__Exercise brief__.
Lay out everything in the listing from the line containing "Go to the next page" down to the line containing "Viewport: 700px width, 934px" as a Markdown table with the columns Row and Line. Skip blank lines and leave the pictures out.

__Given records__.
########

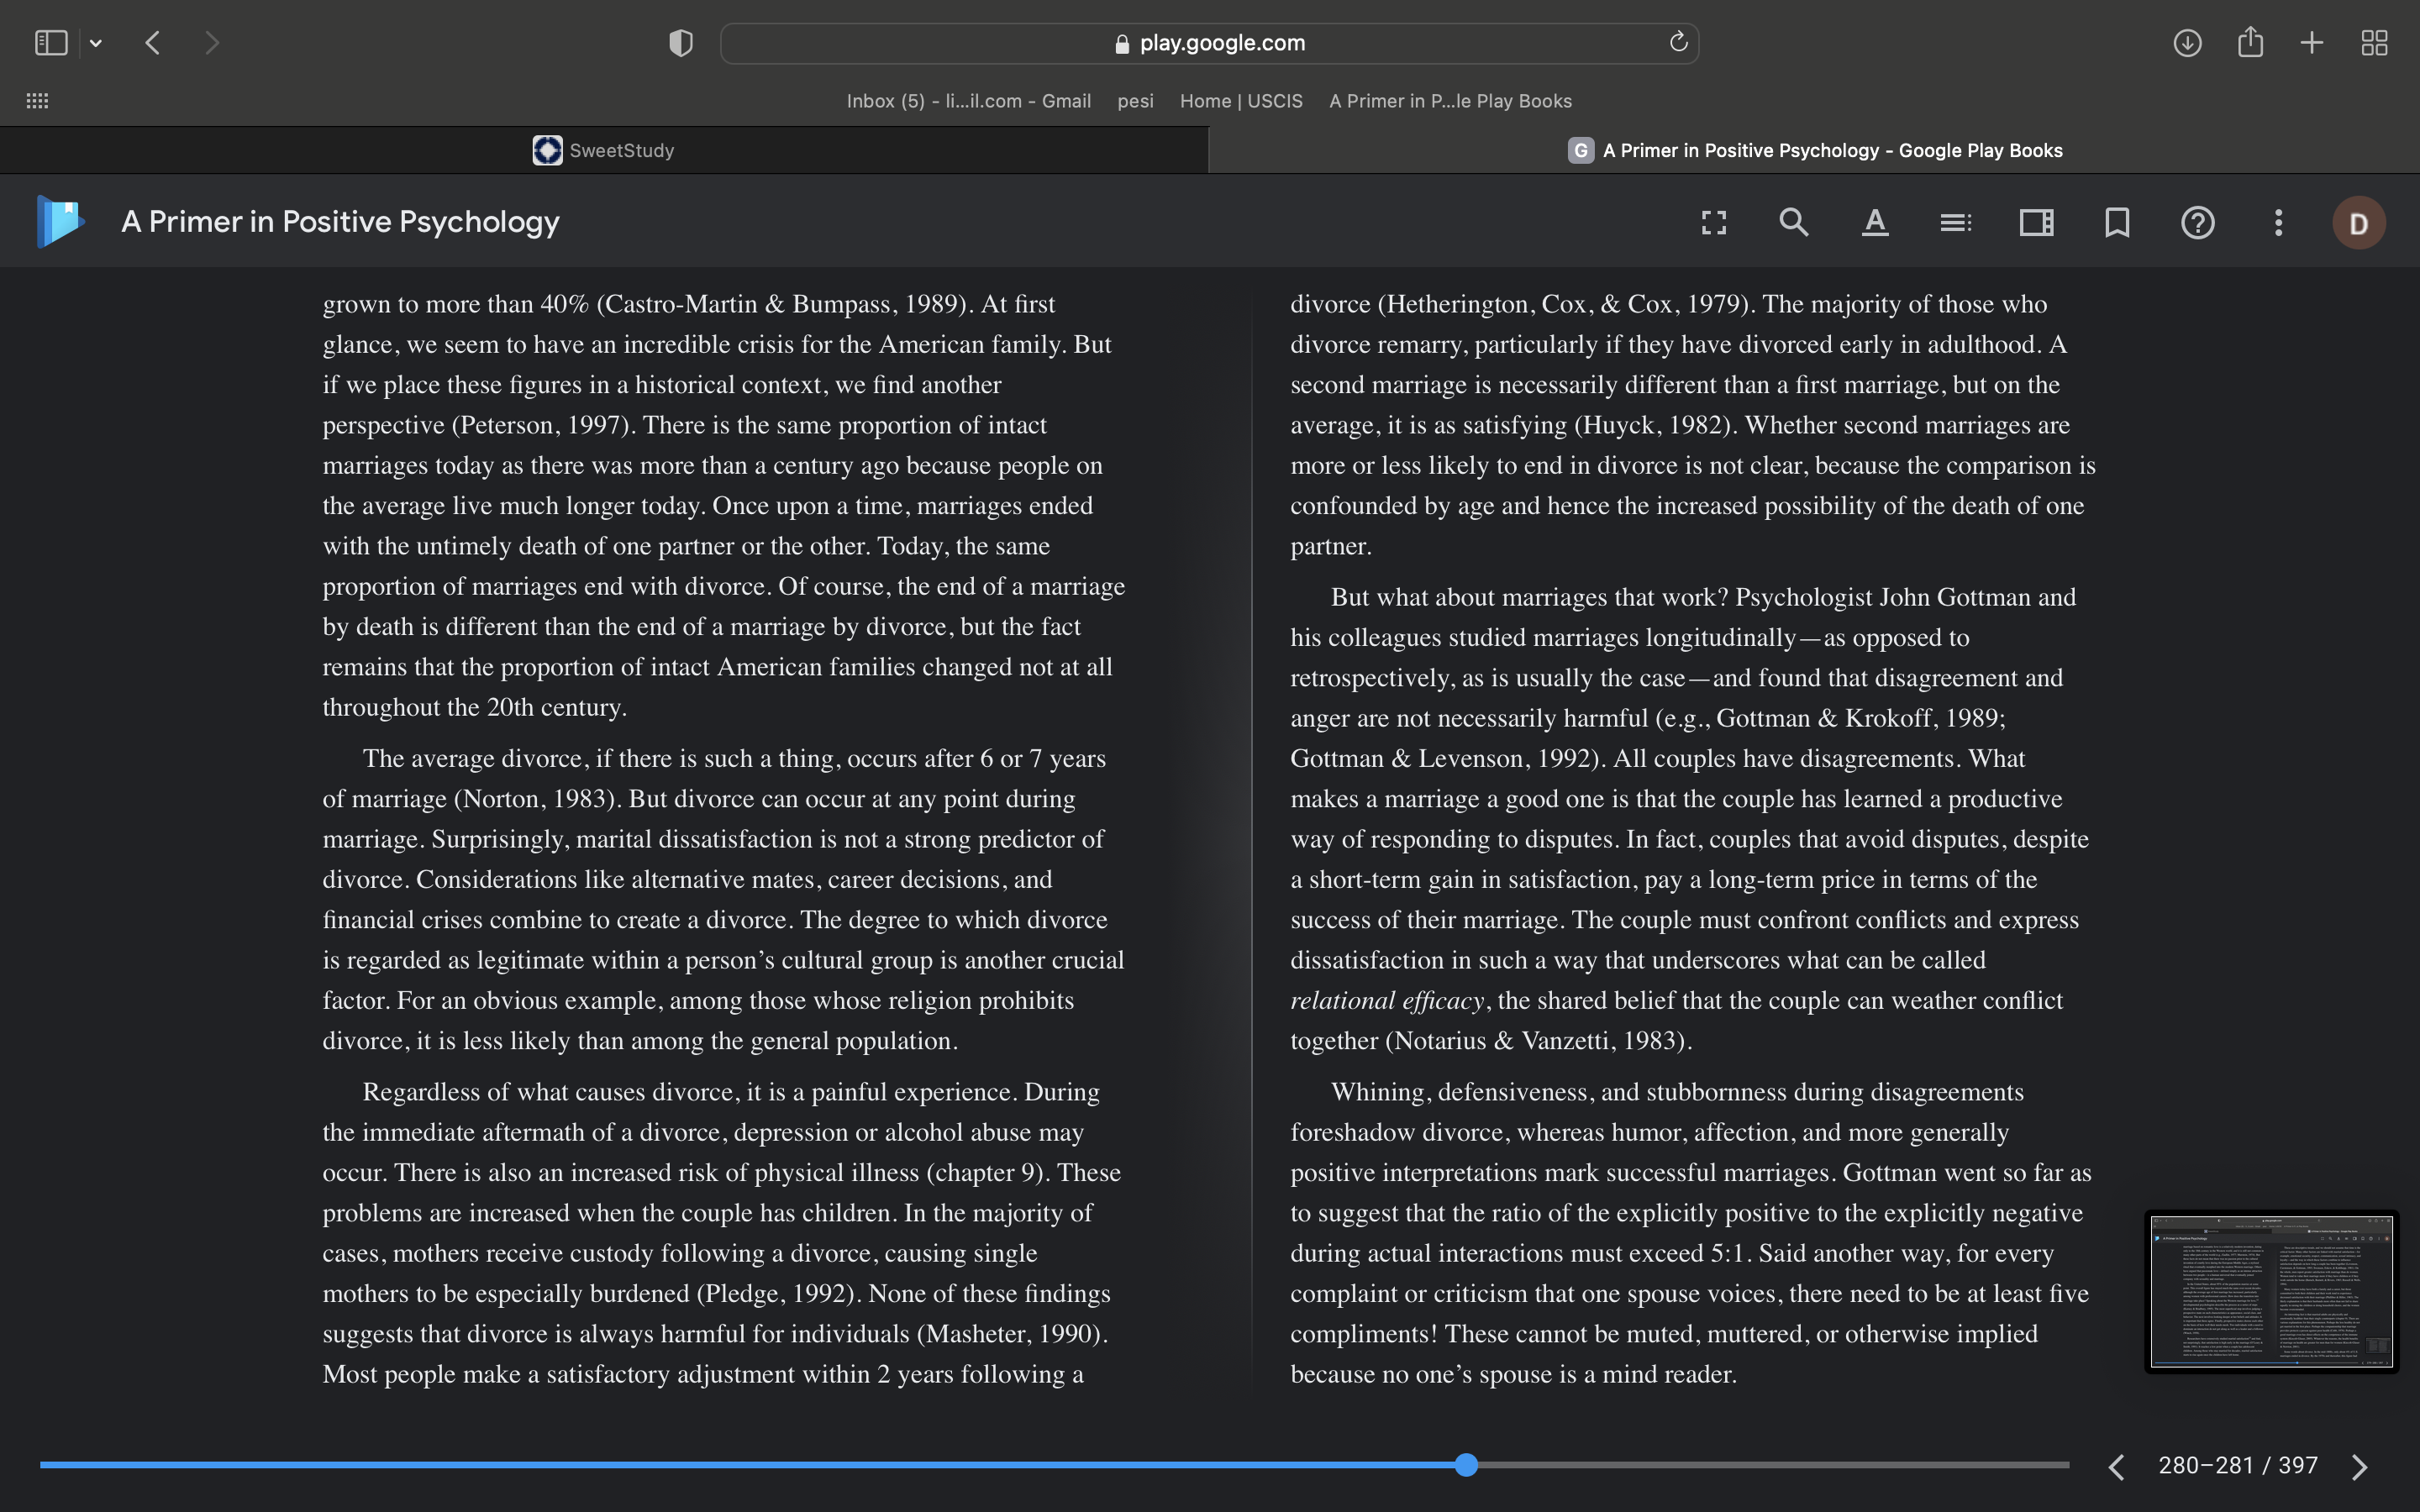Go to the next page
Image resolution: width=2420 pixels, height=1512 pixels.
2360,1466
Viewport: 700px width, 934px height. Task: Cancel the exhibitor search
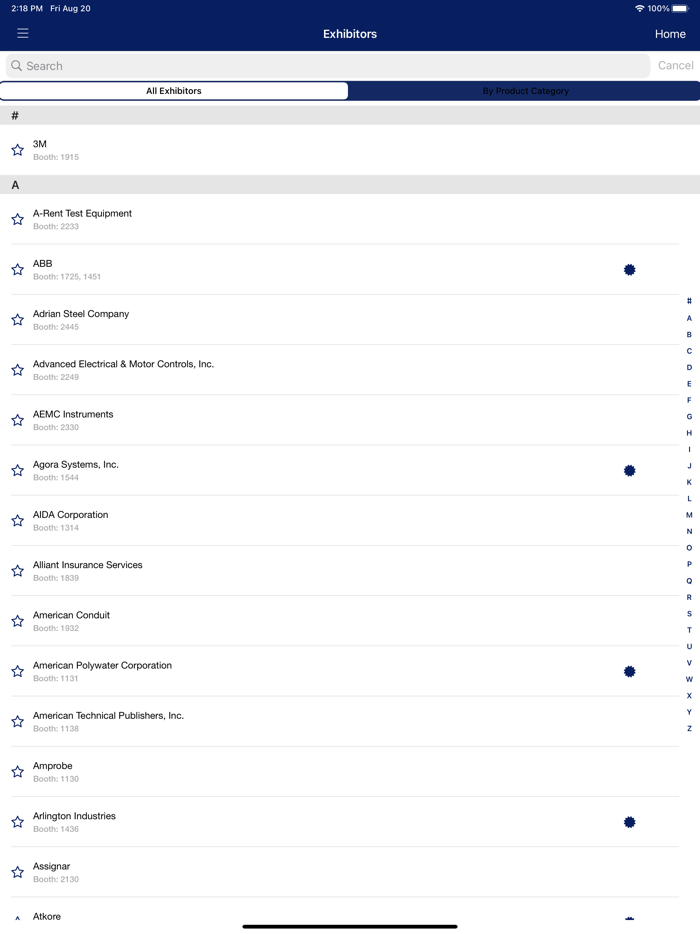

########

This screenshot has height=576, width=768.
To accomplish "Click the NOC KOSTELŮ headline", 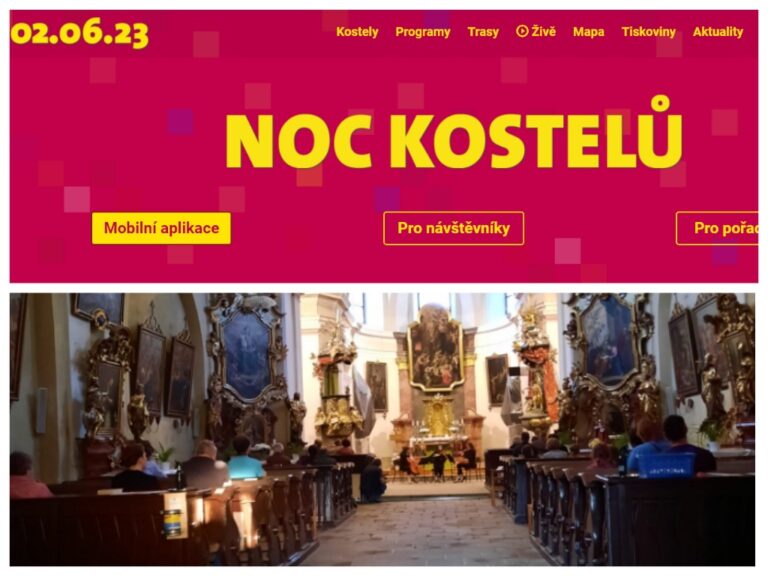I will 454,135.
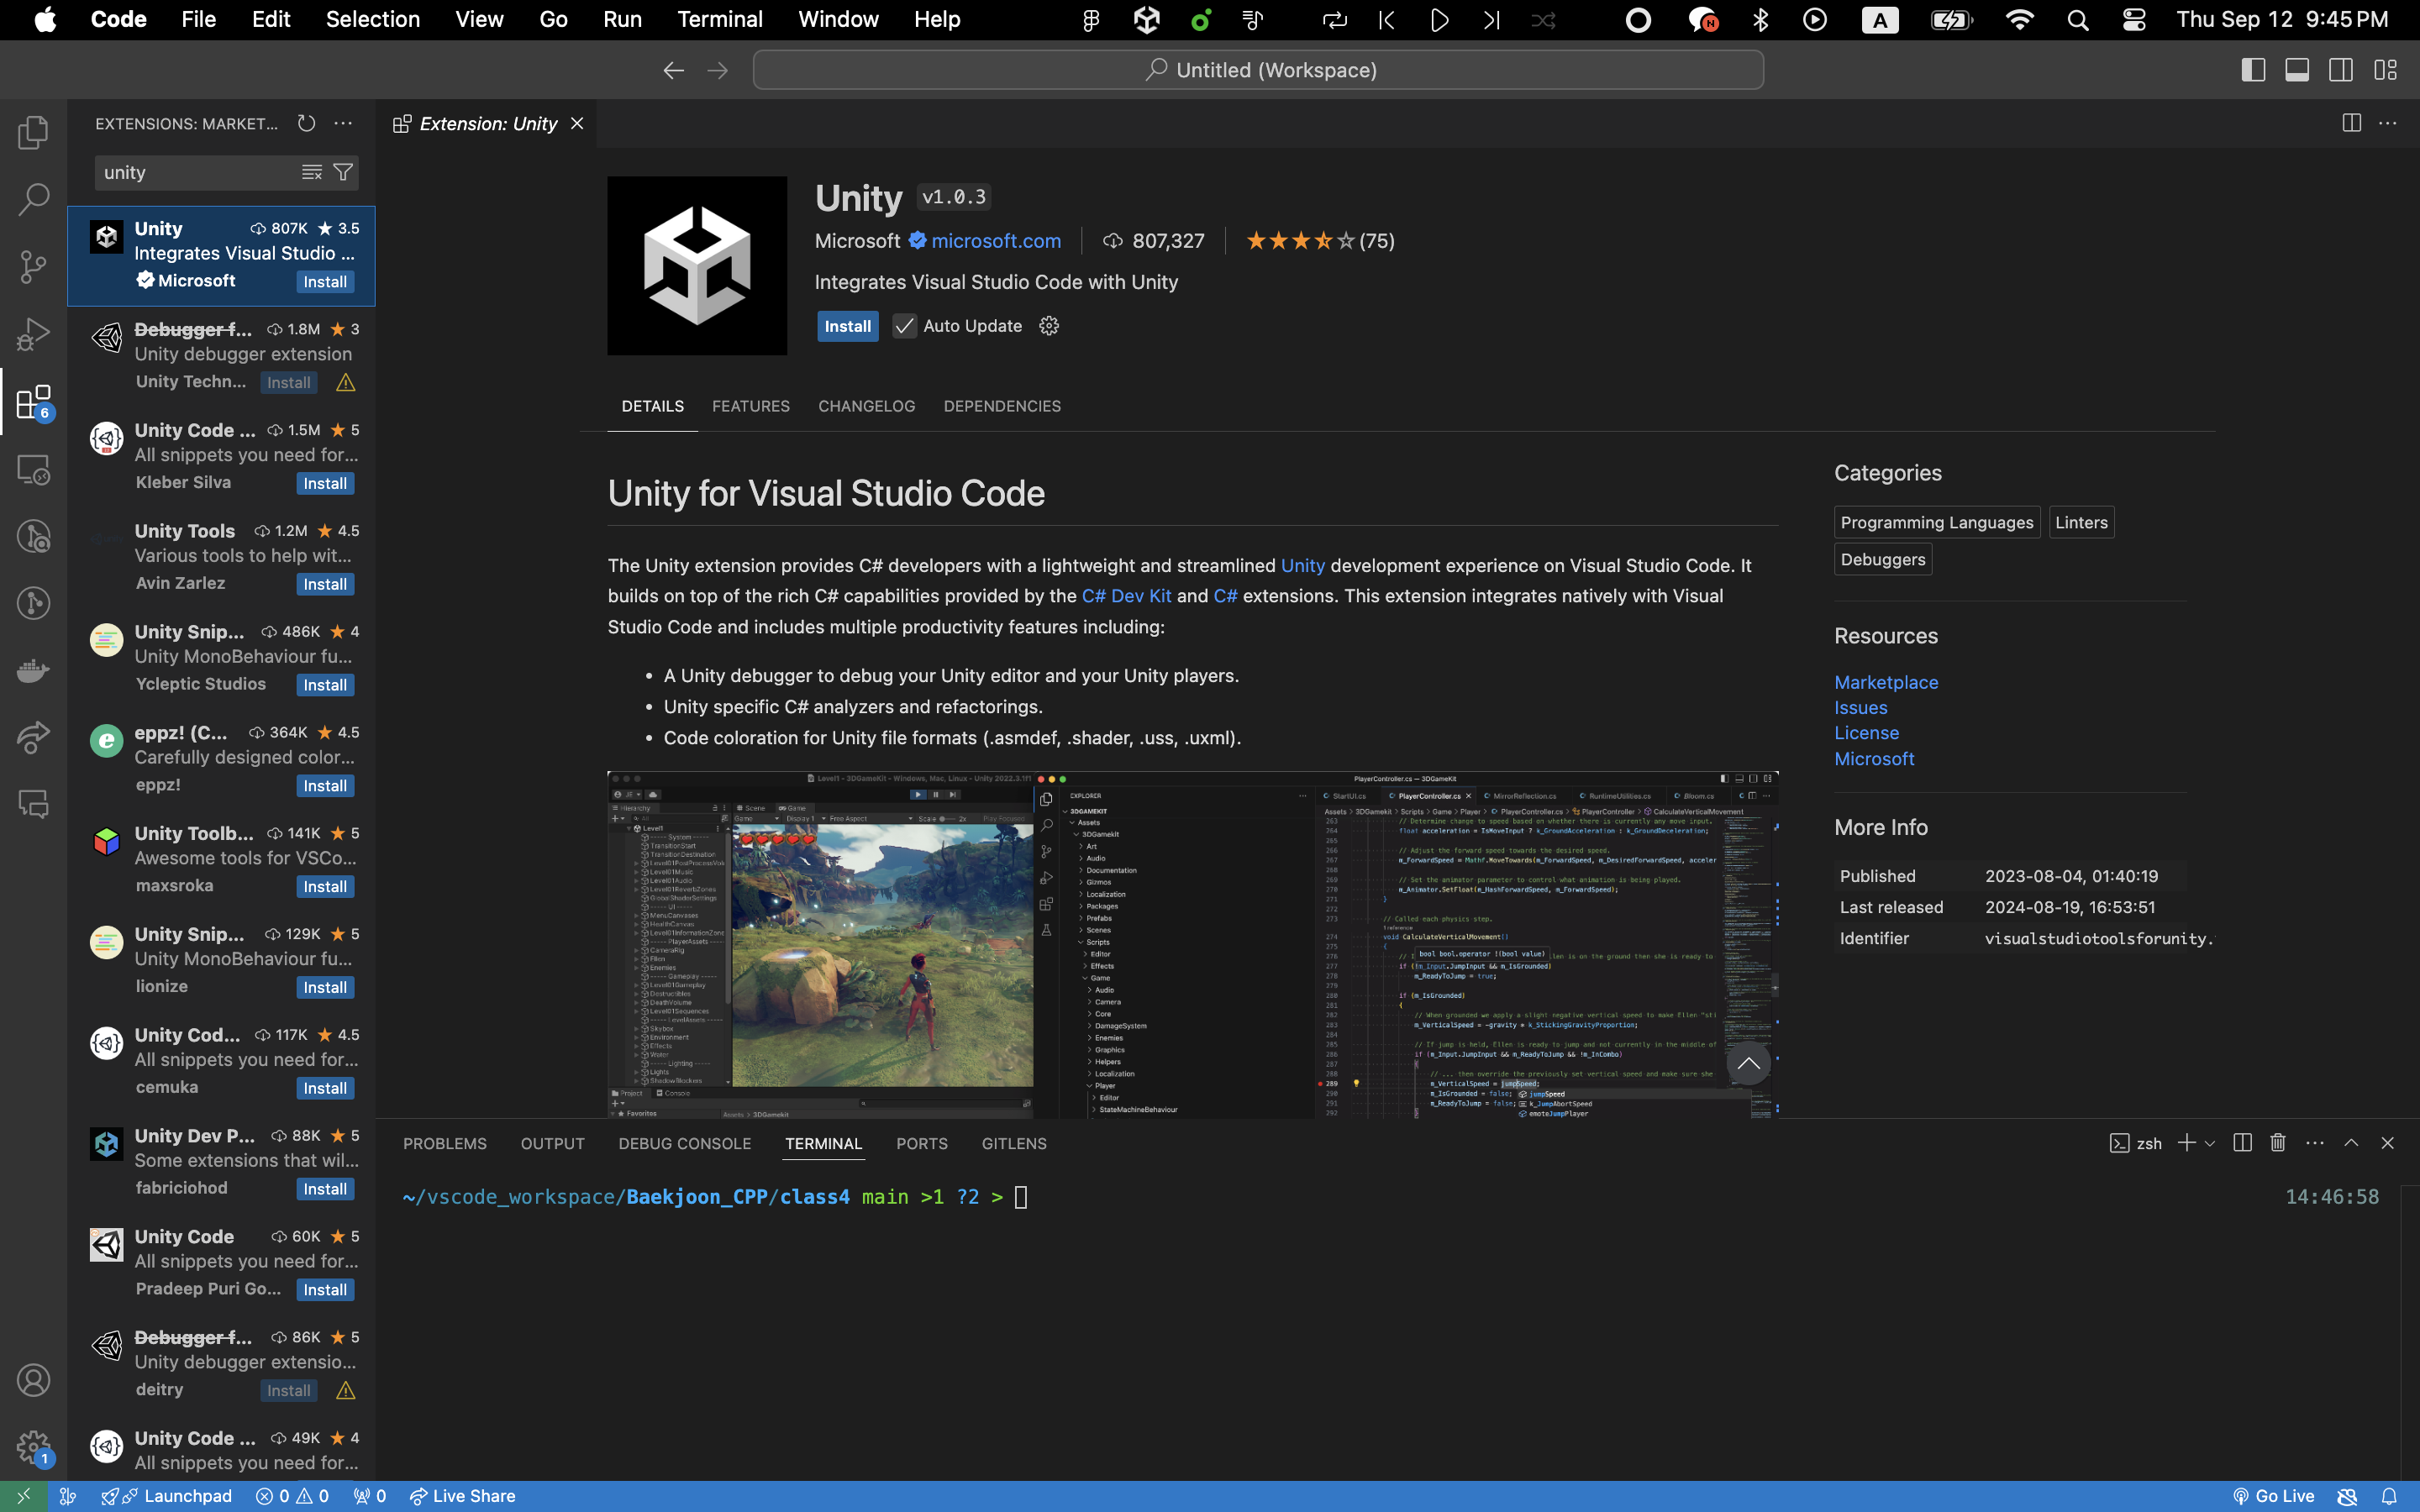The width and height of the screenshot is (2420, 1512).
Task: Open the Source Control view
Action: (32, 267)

########

__The solution__.
| Row | Line |
|---|---|
| 1 | Go to the next page |
| 2 | Image resolution: width=2420 pixels, height=1512 pixels. |
| 3 | 2360,1466 |
| 4 | Viewport: 700px width, 934px height. Task: Cancel the exhibitor search |